# START OF MATERIAL FOR THIS EXERCISE

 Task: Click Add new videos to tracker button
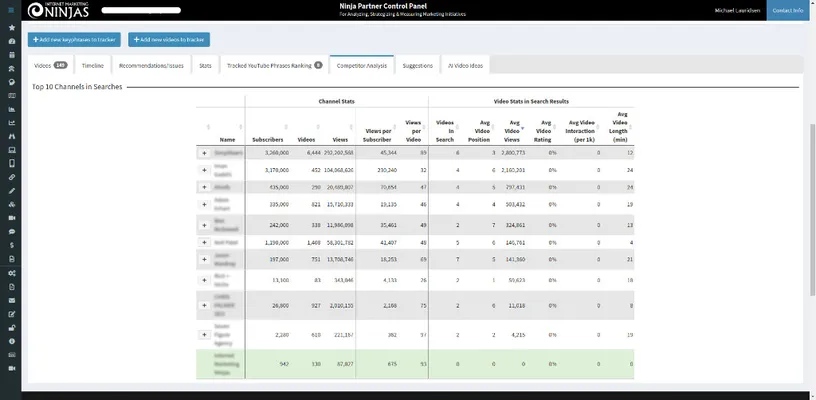168,40
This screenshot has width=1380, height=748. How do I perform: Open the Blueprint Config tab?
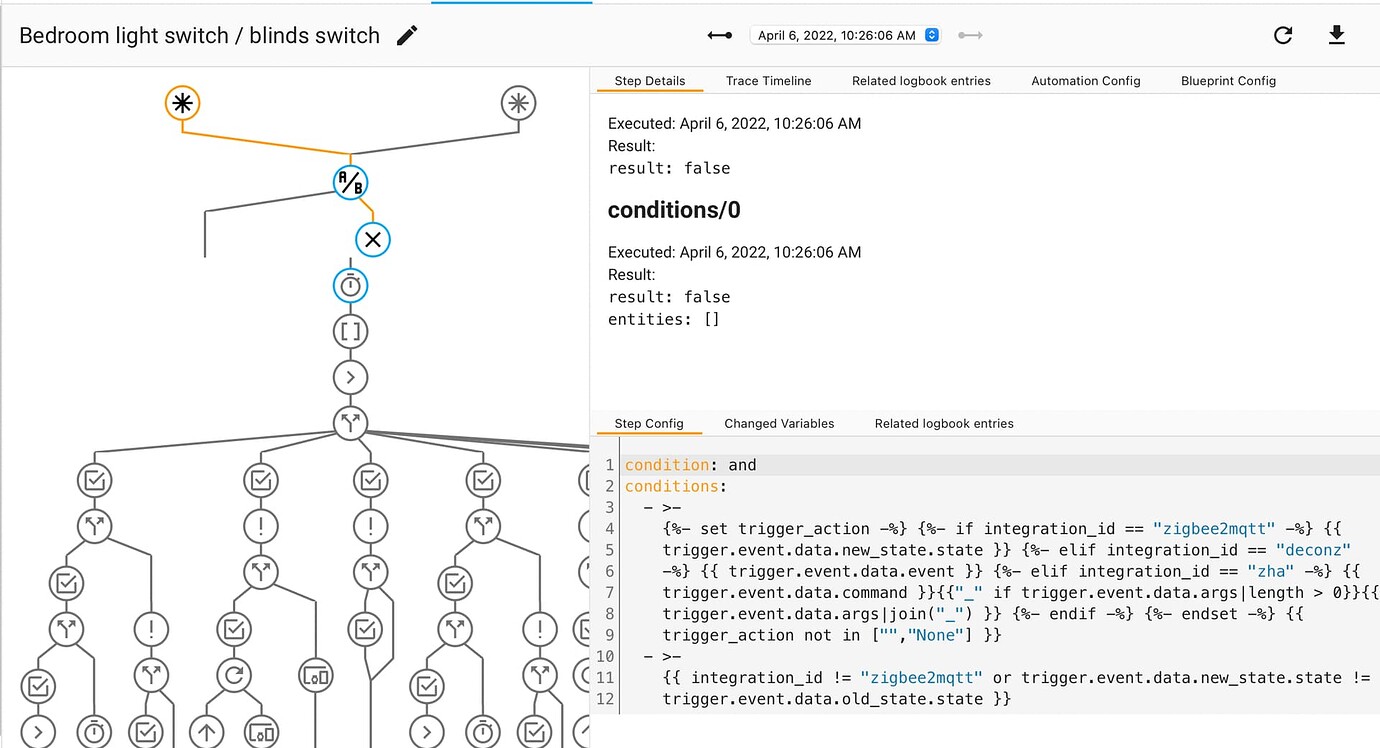(x=1228, y=81)
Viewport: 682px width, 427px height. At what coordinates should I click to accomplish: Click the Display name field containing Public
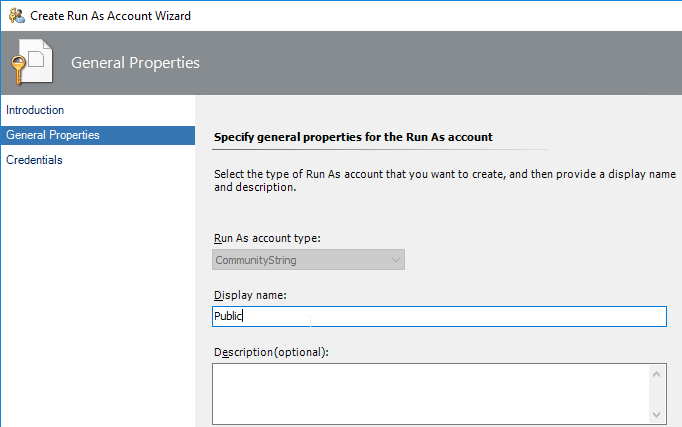[x=439, y=316]
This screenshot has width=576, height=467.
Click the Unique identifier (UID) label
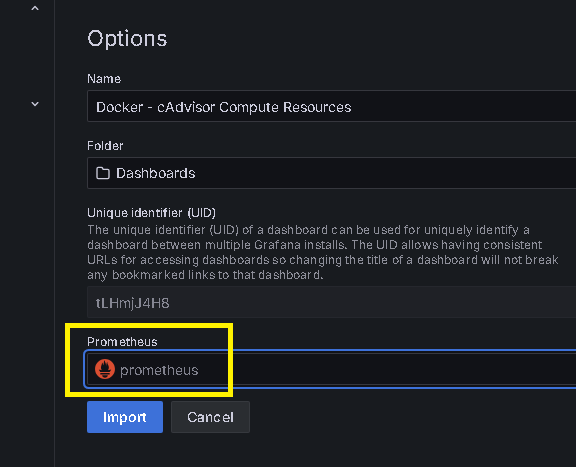click(x=151, y=213)
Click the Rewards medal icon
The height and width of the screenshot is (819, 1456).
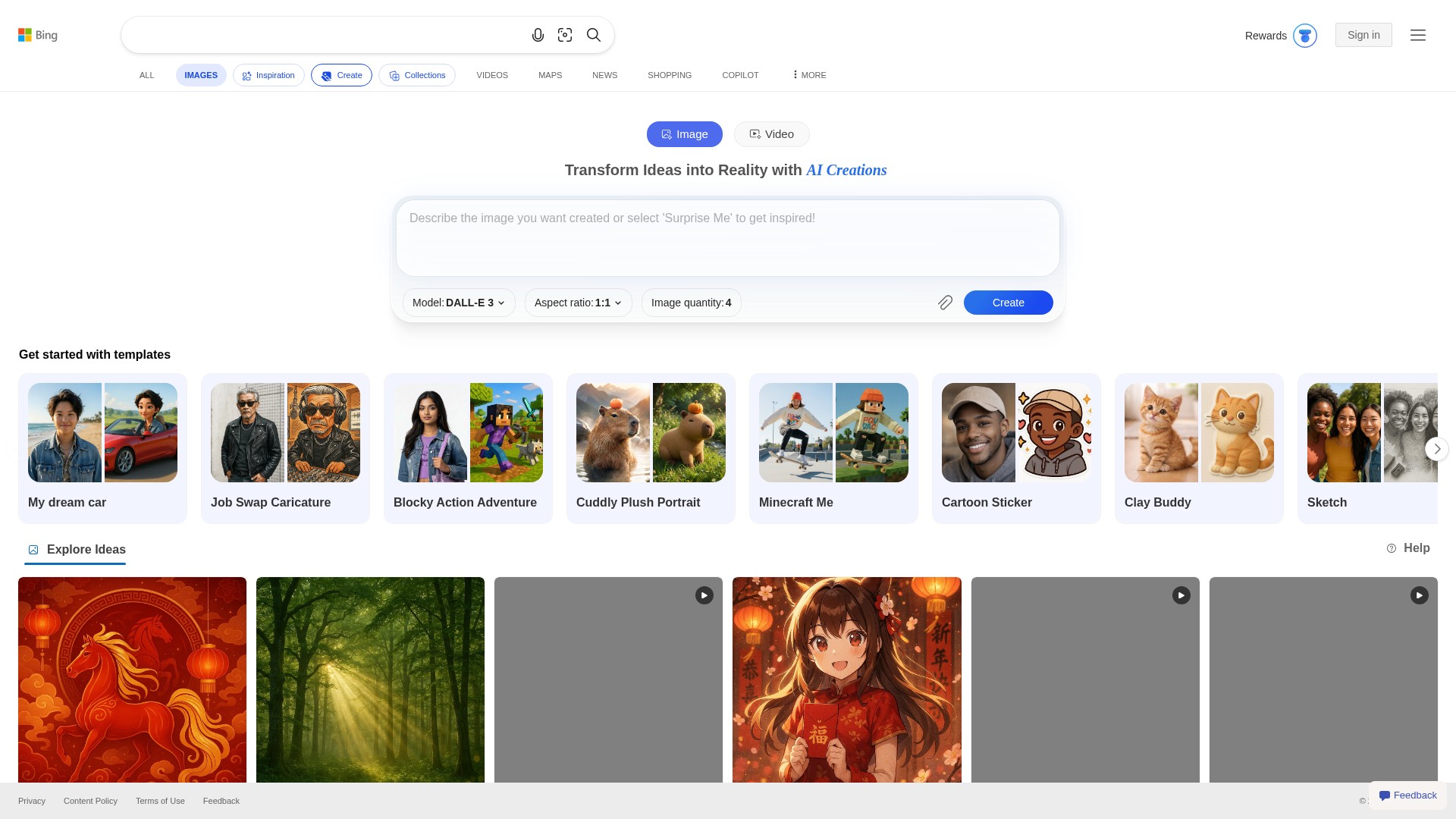click(1304, 36)
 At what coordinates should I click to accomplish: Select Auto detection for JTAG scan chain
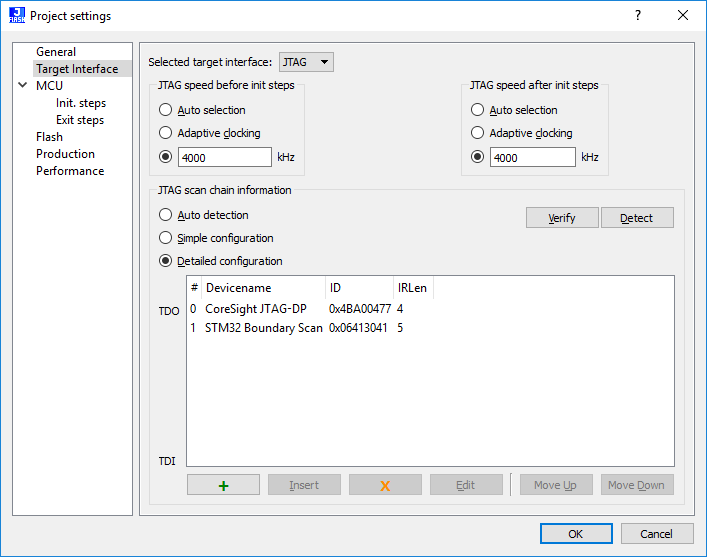click(166, 215)
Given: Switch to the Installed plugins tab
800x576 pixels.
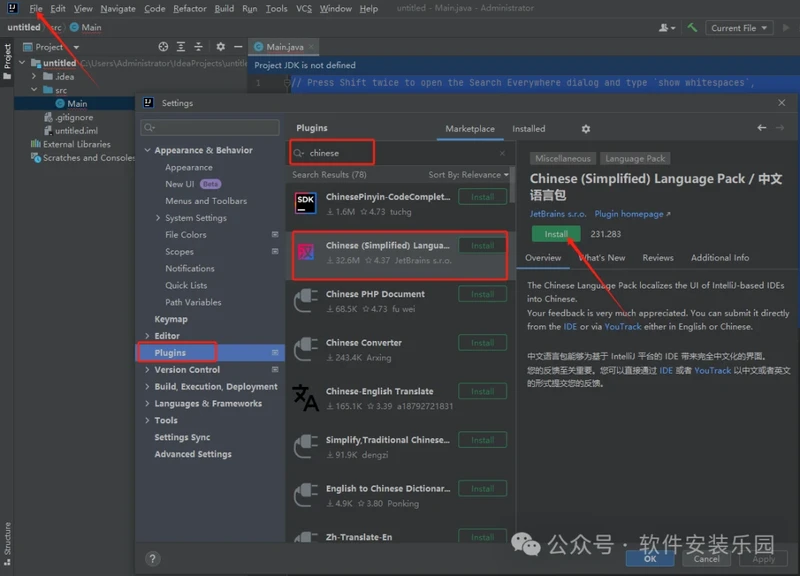Looking at the screenshot, I should point(529,129).
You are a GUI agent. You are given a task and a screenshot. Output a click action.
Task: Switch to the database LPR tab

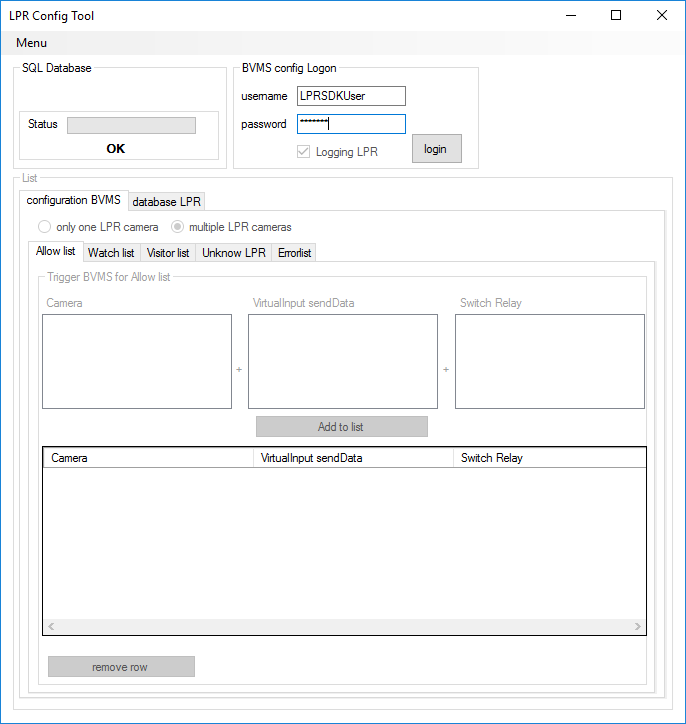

# END OF MATERIAL FOR THIS EXERCISE

Rewrite all of the lines above, substituting "Inactive plugins" for "Installed plugins" and leaving everything else unchanged. Leave the pictures out.

 Task: Click Add new videos to tracker button
168,40
This screenshot has width=1380, height=748. How do I perform: Open the Blueprint Config tab?
(x=1228, y=81)
Viewport: 682px width, 427px height. At what coordinates should I click to accomplish: Click the Display name field containing Public
[x=439, y=316]
This screenshot has width=576, height=467.
Click the Unique identifier (UID) label
click(x=151, y=213)
Click the Rewards medal icon
The height and width of the screenshot is (819, 1456).
click(1304, 36)
 At what coordinates should I click to accomplish: Select Auto detection for JTAG scan chain
click(166, 215)
Given: Switch to the Inactive plugins tab
800x576 pixels.
Looking at the screenshot, I should point(529,129).
You are a GUI agent. You are given a task and a screenshot. Output a click action.
Task: Switch to the database LPR tab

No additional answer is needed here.